An intermediate species between A. amplexicaulis Edgew. and A. pangiensis Watt, and forms reaching both sides occur especially when the plants are somewhat glabrous and densely hairy respectively.
Differs from A. amplexicaulis by its slightly larger flowers (with petals c. 14 mm long) short stellate hairs, and narrow cauline leaves; also differs from Arabis pangiensis by its larger stature including flowers, and usually with several cauline leaves.
Type: N.W. Himalaya, Chamba, Pangi, 2550 m., G. Watt 899 (E).
Distribution: N.W. Himalaya and Pakistan. Fl. Per.: May-July.

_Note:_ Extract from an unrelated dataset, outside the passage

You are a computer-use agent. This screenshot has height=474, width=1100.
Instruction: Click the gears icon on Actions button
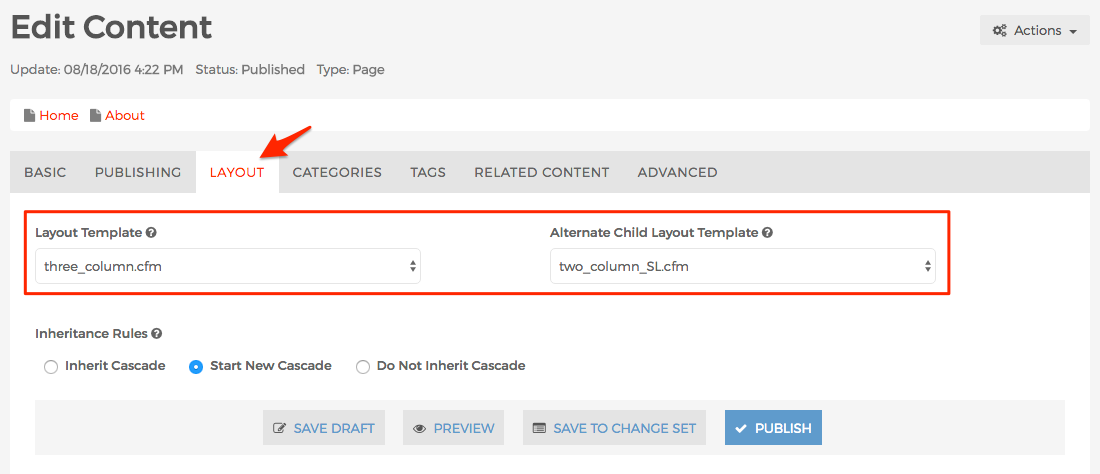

The absence of flowers the species is distinguished from Arabis amplexicaulis Edgew., by its short stellate hairs, like those in In tArabis pangiensis Watt.

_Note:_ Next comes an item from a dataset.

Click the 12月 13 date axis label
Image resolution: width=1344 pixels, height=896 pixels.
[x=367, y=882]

The type specimens of A. bijuga Watt and Arabis pangiensis Watt are from the same place (Pangi, Chamba) in N.W. Himalaya, and look remarkably distinct from each other; but are they actually different or just two extreme forms of the same taxon ? This doubt arises because of the following reasons: 1. They are from the same place, 2. There are specimens, with short stellate hairs on leaves like those in the latter species but habit like that of the former species 3. They both grow on rocks, the former on open rocks, and the latter perhaps in rock crevices. This may be the reason of the former being tall and less hairy, and the latter short and more hairy. This type of variation is not uncommon in other species of Arabis. Elsewhere also such forms have been noticed where species are highly polymorphic and variable, and unless we know the entire range of variations, nothing can be said with certainty with the help of the type specimens only. 1 have a feeling that both the above taxa belong to one single species, and this view is supported by the presence of intermediate specimens, all having similar hairs, usually short and branched or stellate, from subglabrous to densely hairy conditions, and their leaves are usually narrow. Thus they are remarkably a distinct group from that of Arabis amplexicaulis Edgew., where the plants usually have longer, simple, forked or branched hairs and somewhat broader leaves.
The A. pangiensis- Arabis bijuga complex problem can only be solved with further experimental works with freshly collected seeds. Arabis amplexicaulis and A. bijuga have often been confused and the latter sometimes wrongly identified, because of its similar habit.